Mitten in diesem Disput stand Deutschland, das nun langsam aber stetig aufhörte als Einheit zu existieren. Aus einem Staat erwuchsen 1949 mit der Gründung der Bundesrepublik Deutschland und der Deutschen Demokratischen Republik Zwei, die sich im Verlauf der 50er Jahre immer stärker an ihren jeweiligen Bündnispartner annäherten.

Im selben Jahr noch erfolgte im Petersberger Abkommen die von den USA und der BRD bekundete Absicht, die Eingliederung der Bundesrepublik in das westeuropäische Bündnissystem herbeizuführen.

Dabei sollte ihr Status nicht mehr der eines Besiegten ohne Rechte sein, sondern nach und nach der eines gleichberechtigten Mitglieds. Dies war der Beginn einer vielversprechenden Entwicklung:[4]

„Die Teilnahme der Bundesrepublik als geachteter und gleichberechtigter Partner an übernationalen Zusammenschlüssen setzte eine Stabilisierung der Lebensverhält-nisse voraus, die dem Ausland Vertrauen in die zukünftige deutsche Entwicklung geben konnte. Die frühen fünfziger Jahre waren in Westdeutschland einer intensiven Aufbauarbeit gewidmet, die sich auf allen Ebenen des politischen, rechtlichen, sozialen und gesellschaftlichen Lebens beobachten ließ. Dementsprechend fanden sich die Westmächte bereit, ihre Besatzungsrechte einzuschränken und der Bundesrepublik nach und nach größere Souveränitätsrechte zuzubilligen.“

1955 trat die BRD der NATO bei und bereits einige Monate darauf kam es, trotz offiziell gegenteiliger Beteuerungen im Petersberger Abkommen, zur Wiederbe-waffnung durch die Gründung der Bundeswehr. Spätestens ab diesem Zeitpunkt wurde deutlich, daß die Alliierten ihr ursprüngliches Ziel, Deutschland zu einem ihnen untergeordneten, entmilitarisierten Gebiet umzuformen längst verworfen hatten. Schließlich würde sich ein gleichgestellter Staat mit militärischer Schlagkraft in Anbetracht des Kalten Krieges als wesentlich konstruktiver erweisen.

Allerdings bedeutete diese verstärkte Annäherung auch eine immer größer werdende Spaltung der beiden deutschen Gebiete, denn auch die DDR-Regierung verfolgt einen parallelen Kurs in Hinsicht auf die Sowjetunion.
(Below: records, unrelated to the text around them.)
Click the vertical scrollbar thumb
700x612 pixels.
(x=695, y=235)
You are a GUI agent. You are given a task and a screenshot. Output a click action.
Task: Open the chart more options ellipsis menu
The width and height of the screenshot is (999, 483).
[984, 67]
Auch hier kommt es zur Wiederbewaffnung durch die Gründung der Nationalen Volksarmee, zum Beitritt in den Warschauer Pakt 1955 und damit ebenfalls zu einer politischen und militärischen Angliederung. Besiegelt wird dieses Auseinanderdriften der beiden deutschen Staaten im Bau der Mauer 1961.

Die gesamten 50er Jahre waren also von dem tiefgehenden Konflikt zwischen Ost und West geprägt. Realistisch betrachtet könnte man sogar sagen, während des gesamten Jahrzehnts schwebte das Damoklesschwert eines erneuten Krieges über der Bevölkerung.

1.2. Die Ära Adenauer

Die 50er Jahre werden in den meisten Geschichtsbüchern in einem Atemzug mit der Ära Adenauer genannt – nicht zu unrecht. „Der im Jahre 1876 geborene Dr.Konrad Adenauer war zweifellos die überragende Erscheinung unter den deutschen Politikern der Nachkriegszeit. Er galt, solange er regierte, als der starke Mann im Nachkriegsdeutschland. Daß seine Politik nicht unbestritten ist, mindert nicht seine Leistung.“[5]

Von 1949 bis 1963 gelang es ihm als einer der wichtigsten politischen Instanzen des Staates durch die soziale Marktwirtschaft oder die Einschränkung der Demontagen für wirtschaftliche Stabilität zu sorgen. Zudem legte er die Basis, Deutschland allmählich wieder die Eigenständigkeit zu verschaffen, die es eingebüßt hatte. Schritte in eine freiheitlich-demokratische Zukunft wie die Pariser Verträge 1954, in denen neben dem Beitritt zur NATO auch von einem Ende des Besatzungsregimes die Rede war, oder der Elysee-Vertrag 1963, in dem die kaum denkbare Aussöhnung mit Frankreich besiegelt wurde, wären ohne Adenauer wohlmöglich nie zustande gekommen:[6]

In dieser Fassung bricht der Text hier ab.